Let us talk about Io.
Io is more than just two letters, she is one of
Zeus’s/Jupiter’s many paramours. Therefore, what is special about her? Let us
ponder.
How does the myth go, in general? Io was a nymph or
a human princess, daughter of Inachus, himself a river god or a human king. She
caught the eye and attention of Jupiter. The greatest of the Greco-Roman gods
began to court her. This caught Hera’s/Juno’s attention. Trying to do something
about it, Jupiter turned Io into a cow. It did not work. Juno demanded the cow
for herself. For some reason – to save his own ass, maybe – Jupiter complied,
and Io was put to pasture under the watchful gaze of Juno’s primary minion of
that time – the hundred-eyed Argus. After a while, the king of the gods, the
legend among mortals, Jupiter, realized that you know, this is not right, he
got Io into this mess, so who but… Hermes/Mercury to get her out of it? The
latter agreed, went to the pasture, put Argus down, and released Io. However,
he did not turn her back into a human/nymph,
and in addition, Juno sent a gadfly, (a biting fly), to harass Io further.

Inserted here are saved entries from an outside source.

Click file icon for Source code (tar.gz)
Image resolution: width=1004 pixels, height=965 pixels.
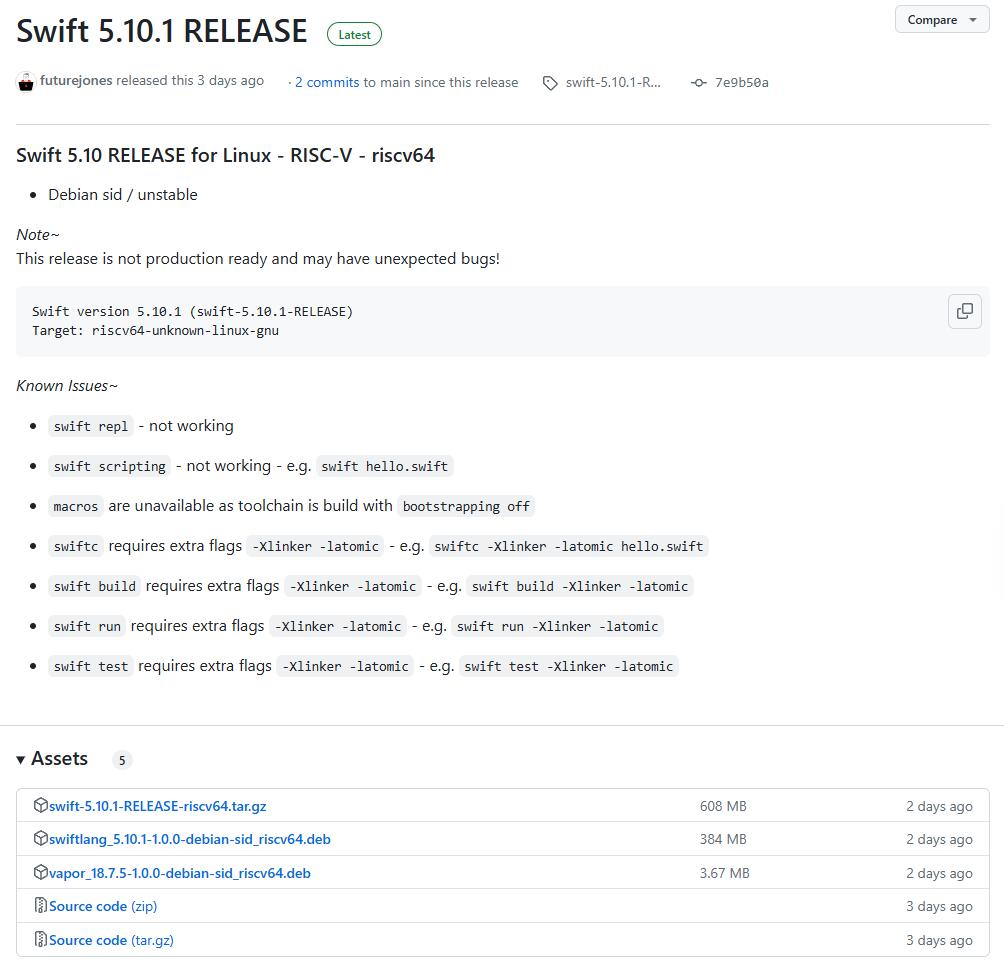coord(41,939)
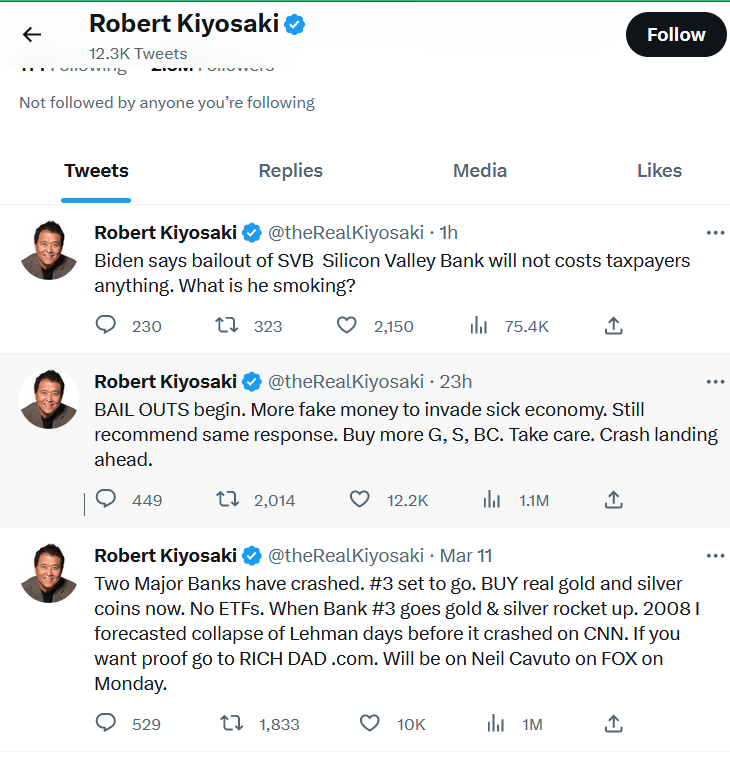Reply to the Biden SVB bailout tweet

pos(105,325)
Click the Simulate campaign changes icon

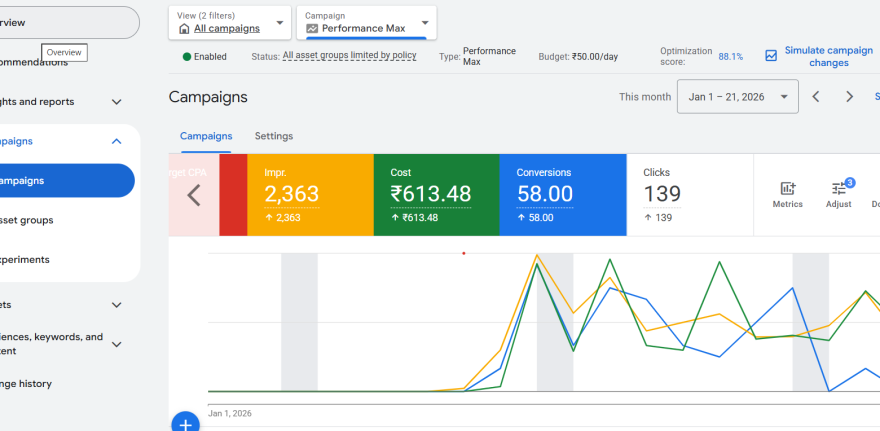771,56
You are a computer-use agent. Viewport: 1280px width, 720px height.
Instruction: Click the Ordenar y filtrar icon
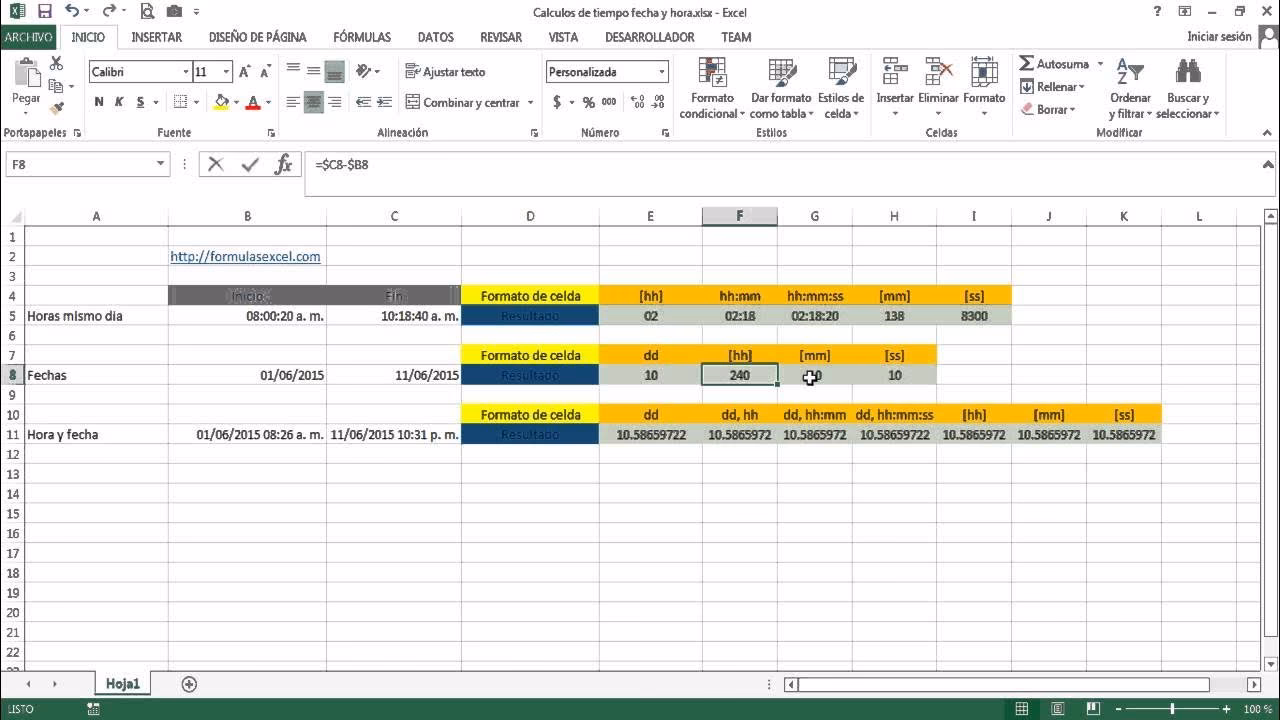click(1130, 74)
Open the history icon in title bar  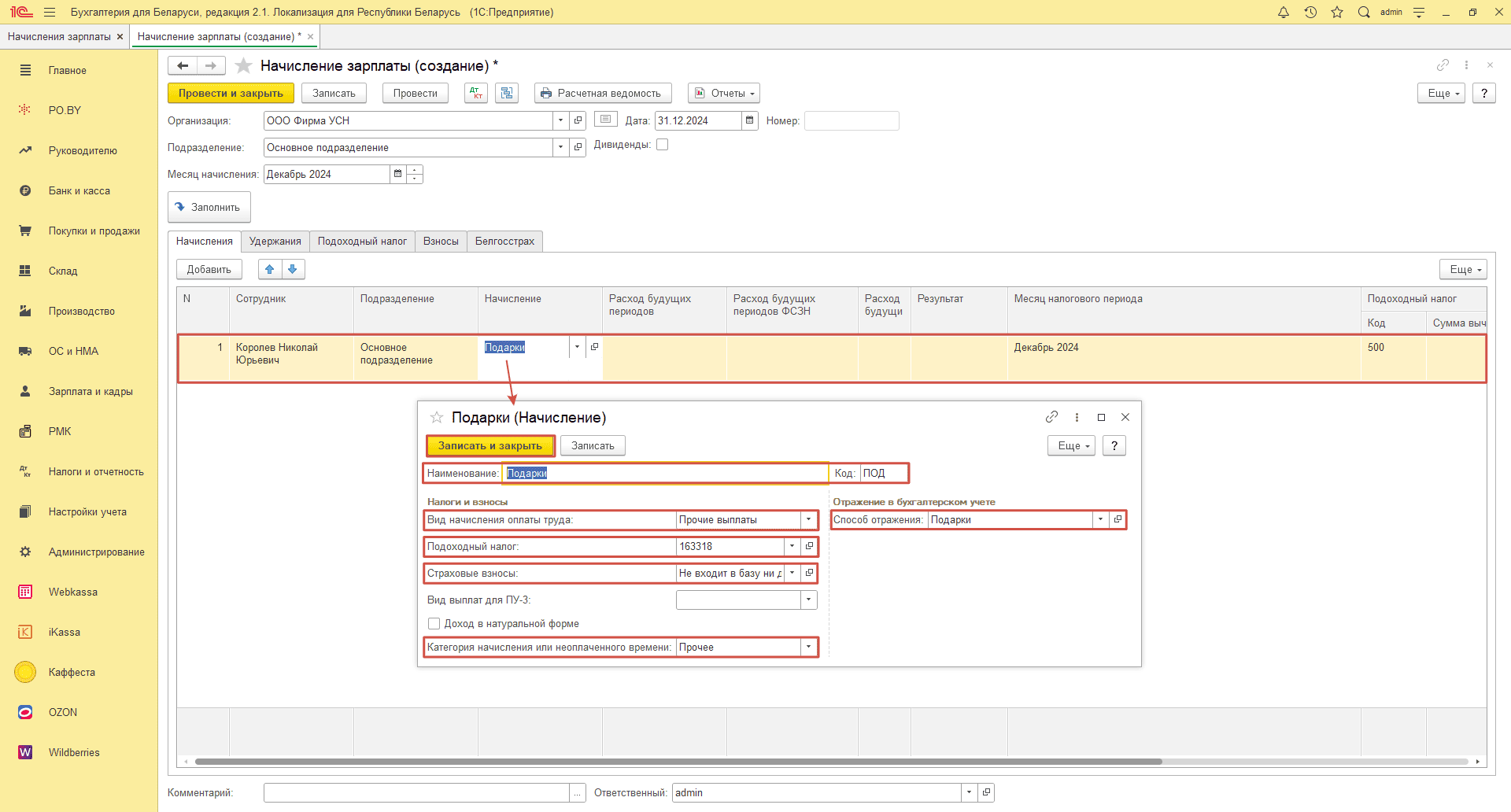(1310, 13)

After many other trials and tribulations, Io reached Egypt, where she stopped
being a cow, and became a goddess instead – usually Isis or Hathor, as far as
Greeks and Romans were concerned. Juno’d put Argus’ eyes onto a peacock’s tail,
the end. Where to start?
It is an old myth. It is a myth about the gods.
There are no mortals there. Unlike modern times, such as Mr. Riordan’s novels
and other fiction, back then the gods and goddesses weren’t just characters as
Odysseus or Perseus were, for example; rather, they were personifications of
concepts, allegories, ideas, and so on, and so forth. Hera/Juno, for example,
was a goddess of marriages and families; she stood for family unity and
loyalty, which is why, despite all of her husband’s infidelities, when a mortal
named Ixion tried to seduce her, she… either refused him, or gave him a minor
goddess, (a cloud goddess), named Nephele, as a wife instead. Post mortem,
Ixion is in the underworld, rolling around in a flaming wheel… that sounds
suspiciously like a sun metaphor. Ditto for Sisyphus’ punishment – a stone that
goes first uphill and then downhill sounds suspiciously like a sun metaphor.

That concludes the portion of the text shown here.